🤖 AI Summary
Existing visual in-context learning methods often rely on a single optimal prompt or simplistic fusion strategies, which fail to fully exploit diverse contextual information and thereby limit model reasoning capabilities. To address this limitation, this work proposes a multi-combination collaborative fusion framework that constructs three distinct contextual representation branches, each derived from different high-quality prompt combinations. Furthermore, the authors introduce a novel MULTI-VQGAN architecture designed to jointly parse multi-source collaborative signals, enabling a sophisticated multi-branch, multi-combination context fusion mechanism. Extensive experiments demonstrate that the proposed approach significantly enhances generalization, robustness, and accuracy across various tasks—including foreground segmentation, single-object detection, and image colorization—outperforming current state-of-the-art methods.
📝 Abstract
Visual In-Context Learning (VICL) has emerged as a powerful paradigm, enabling models to perform novel visual tasks by learning from in-context examples. The dominant"retrieve-then-prompt"approach typically relies on selecting the single best visual prompt, a practice that often discards valuable contextual information from other suitable candidates. While recent work has explored fusing the top-K prompts into a single, enhanced representation, this still simply collapses multiple rich signals into one, limiting the model's reasoning capability. We argue that a more multi-faceted, collaborative fusion is required to unlock the full potential of these diverse contexts.

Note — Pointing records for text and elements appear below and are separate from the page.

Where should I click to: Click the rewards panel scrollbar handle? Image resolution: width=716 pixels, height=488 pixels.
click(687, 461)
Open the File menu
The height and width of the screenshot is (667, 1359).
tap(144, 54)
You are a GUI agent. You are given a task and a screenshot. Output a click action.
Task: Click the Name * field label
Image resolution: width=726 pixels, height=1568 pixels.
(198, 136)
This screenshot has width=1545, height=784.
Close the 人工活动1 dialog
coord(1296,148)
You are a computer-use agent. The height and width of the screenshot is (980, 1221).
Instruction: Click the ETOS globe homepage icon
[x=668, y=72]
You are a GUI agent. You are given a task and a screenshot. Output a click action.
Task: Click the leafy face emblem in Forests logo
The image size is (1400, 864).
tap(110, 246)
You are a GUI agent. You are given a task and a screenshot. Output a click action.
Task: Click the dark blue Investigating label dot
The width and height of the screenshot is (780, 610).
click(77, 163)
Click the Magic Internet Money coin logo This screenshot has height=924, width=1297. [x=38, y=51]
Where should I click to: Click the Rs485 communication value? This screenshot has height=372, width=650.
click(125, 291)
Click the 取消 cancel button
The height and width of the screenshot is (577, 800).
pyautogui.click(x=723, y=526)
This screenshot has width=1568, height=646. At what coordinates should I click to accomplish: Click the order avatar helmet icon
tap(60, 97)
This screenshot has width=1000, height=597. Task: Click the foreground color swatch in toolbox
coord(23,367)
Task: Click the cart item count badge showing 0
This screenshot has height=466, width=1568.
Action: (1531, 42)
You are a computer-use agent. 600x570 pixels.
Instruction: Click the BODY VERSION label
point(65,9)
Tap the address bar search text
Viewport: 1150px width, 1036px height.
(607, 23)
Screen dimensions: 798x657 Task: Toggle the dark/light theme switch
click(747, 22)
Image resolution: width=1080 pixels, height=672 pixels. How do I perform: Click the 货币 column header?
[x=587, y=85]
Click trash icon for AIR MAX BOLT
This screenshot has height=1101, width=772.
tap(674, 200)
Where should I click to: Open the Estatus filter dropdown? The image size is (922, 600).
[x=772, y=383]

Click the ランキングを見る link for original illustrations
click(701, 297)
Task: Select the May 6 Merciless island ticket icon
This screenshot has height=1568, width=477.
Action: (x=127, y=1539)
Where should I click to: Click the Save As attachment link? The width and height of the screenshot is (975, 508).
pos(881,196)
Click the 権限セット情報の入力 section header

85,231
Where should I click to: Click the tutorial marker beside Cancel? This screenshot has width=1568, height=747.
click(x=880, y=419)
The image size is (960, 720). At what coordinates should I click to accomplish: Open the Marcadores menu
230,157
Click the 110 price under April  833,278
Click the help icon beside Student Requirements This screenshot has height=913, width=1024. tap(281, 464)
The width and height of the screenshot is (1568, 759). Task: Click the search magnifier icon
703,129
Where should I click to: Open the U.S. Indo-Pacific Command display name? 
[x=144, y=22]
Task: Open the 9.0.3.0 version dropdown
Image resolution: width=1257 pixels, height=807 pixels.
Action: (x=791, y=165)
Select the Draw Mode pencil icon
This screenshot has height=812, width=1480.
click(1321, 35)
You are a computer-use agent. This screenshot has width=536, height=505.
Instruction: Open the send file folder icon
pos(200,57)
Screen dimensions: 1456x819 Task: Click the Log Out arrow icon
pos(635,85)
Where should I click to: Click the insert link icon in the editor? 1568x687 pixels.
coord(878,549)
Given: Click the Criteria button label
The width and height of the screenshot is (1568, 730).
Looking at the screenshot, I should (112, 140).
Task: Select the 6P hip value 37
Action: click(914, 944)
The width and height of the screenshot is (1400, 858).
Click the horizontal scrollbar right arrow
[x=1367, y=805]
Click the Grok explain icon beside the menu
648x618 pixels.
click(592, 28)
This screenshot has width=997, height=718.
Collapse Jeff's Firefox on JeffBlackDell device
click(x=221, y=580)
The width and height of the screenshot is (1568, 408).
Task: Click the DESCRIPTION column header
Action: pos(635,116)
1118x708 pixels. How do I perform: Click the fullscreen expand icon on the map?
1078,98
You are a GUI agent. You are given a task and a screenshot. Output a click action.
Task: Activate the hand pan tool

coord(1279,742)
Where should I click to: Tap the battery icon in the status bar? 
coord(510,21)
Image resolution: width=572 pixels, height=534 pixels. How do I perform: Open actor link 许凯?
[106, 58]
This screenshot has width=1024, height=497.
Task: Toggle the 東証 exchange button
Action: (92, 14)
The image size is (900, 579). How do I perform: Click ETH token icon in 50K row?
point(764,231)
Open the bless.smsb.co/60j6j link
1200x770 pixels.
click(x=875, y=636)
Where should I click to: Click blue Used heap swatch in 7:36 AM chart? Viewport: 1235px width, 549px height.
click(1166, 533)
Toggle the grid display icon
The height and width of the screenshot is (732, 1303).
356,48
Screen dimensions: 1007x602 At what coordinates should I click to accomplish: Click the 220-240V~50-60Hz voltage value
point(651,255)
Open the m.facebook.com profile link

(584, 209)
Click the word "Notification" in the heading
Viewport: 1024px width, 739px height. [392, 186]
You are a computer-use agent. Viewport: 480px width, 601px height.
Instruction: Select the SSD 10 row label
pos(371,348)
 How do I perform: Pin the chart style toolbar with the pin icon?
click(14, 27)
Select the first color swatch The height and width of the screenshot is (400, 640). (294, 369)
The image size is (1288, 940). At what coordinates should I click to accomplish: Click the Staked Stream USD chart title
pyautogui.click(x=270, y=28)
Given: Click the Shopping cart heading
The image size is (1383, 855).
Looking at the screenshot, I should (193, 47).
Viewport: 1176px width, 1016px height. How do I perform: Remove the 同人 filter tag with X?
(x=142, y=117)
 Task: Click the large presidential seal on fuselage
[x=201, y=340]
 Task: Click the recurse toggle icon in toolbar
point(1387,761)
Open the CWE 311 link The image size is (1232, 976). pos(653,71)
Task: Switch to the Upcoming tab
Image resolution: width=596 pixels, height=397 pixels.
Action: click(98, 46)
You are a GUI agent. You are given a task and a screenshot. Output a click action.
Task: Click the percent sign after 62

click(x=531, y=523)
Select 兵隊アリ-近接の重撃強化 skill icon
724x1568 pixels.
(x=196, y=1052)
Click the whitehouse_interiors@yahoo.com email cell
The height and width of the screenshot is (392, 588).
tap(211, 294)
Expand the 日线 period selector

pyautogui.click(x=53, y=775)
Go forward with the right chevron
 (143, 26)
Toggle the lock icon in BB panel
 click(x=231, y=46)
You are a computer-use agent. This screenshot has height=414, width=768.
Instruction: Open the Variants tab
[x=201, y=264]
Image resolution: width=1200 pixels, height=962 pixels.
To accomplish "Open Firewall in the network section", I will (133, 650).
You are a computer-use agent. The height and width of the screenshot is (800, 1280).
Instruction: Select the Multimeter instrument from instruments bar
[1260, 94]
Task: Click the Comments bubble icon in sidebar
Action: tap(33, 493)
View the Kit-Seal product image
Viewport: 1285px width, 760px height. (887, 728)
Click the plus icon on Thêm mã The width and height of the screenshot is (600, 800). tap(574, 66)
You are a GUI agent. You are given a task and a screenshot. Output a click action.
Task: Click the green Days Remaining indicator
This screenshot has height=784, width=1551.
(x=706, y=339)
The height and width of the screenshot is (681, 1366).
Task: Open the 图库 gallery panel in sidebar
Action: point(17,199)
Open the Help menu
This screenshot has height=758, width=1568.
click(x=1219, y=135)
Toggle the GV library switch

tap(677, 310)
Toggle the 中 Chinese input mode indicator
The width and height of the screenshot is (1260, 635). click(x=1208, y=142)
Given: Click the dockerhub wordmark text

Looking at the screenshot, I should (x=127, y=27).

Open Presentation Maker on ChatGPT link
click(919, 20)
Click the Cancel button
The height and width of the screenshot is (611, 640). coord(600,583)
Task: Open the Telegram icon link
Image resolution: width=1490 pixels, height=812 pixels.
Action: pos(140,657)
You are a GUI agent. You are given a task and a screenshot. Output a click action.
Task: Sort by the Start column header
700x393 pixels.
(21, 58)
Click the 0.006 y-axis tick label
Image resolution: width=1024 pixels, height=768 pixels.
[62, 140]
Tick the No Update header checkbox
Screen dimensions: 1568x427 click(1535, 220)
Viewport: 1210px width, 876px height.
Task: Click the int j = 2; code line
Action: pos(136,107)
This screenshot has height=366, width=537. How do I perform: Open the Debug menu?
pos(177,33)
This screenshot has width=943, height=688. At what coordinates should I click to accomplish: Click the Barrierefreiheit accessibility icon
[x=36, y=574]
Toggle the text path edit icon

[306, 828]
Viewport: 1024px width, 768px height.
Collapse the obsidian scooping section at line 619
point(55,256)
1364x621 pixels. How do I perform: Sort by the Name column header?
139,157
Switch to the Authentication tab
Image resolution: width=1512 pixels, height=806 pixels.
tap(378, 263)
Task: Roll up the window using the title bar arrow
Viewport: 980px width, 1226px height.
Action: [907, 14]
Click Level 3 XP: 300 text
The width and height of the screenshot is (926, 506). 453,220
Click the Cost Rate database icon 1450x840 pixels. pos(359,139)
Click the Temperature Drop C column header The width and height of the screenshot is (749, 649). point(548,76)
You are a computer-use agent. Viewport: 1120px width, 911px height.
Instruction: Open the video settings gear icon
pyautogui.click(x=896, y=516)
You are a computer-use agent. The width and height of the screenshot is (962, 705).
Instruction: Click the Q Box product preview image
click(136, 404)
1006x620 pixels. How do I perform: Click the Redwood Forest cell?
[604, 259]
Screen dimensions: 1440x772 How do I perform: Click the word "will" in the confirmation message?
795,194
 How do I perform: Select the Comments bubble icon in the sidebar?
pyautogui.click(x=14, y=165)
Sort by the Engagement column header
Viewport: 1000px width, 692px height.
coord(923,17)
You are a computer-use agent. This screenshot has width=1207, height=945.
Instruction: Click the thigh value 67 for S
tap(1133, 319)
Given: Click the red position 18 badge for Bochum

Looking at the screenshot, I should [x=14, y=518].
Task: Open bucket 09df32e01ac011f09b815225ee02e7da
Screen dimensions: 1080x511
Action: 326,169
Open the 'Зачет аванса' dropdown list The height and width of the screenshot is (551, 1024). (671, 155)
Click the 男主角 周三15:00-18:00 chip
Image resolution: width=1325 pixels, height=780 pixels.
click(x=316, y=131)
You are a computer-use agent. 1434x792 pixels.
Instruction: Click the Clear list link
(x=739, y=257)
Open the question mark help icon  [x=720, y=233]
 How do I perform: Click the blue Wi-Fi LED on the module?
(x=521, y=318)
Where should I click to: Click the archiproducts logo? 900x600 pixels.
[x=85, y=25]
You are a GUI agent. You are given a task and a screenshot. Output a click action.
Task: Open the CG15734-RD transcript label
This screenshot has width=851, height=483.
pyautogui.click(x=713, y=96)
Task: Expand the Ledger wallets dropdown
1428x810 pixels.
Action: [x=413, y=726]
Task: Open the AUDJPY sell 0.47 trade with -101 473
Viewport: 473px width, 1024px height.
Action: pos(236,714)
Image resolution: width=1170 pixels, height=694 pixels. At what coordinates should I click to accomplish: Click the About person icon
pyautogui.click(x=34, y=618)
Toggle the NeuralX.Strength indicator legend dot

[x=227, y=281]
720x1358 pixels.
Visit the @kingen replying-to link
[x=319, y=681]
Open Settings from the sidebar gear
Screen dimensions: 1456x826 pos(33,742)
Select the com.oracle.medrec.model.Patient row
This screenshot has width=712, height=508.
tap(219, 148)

To address this limitation, we introduce a novel framework that moves beyond single-prompt fusion towards an multi-combination collaborative fusion. Instead of collapsing multiple prompts into one, our method generates three contextual representation branches, each formed by integrating information from different combinations of top-quality prompts. These complementary guidance signals are then fed into proposed MULTI-VQGAN architecture, which is designed to jointly interpret and utilize collaborative information from multiple sources. Extensive experiments on diverse tasks, including foreground segmentation, single-object detection, and image colorization, highlight its strong cross-task generalization, effective contextual fusion, and ability to produce more robust and accurate predictions than existing methods.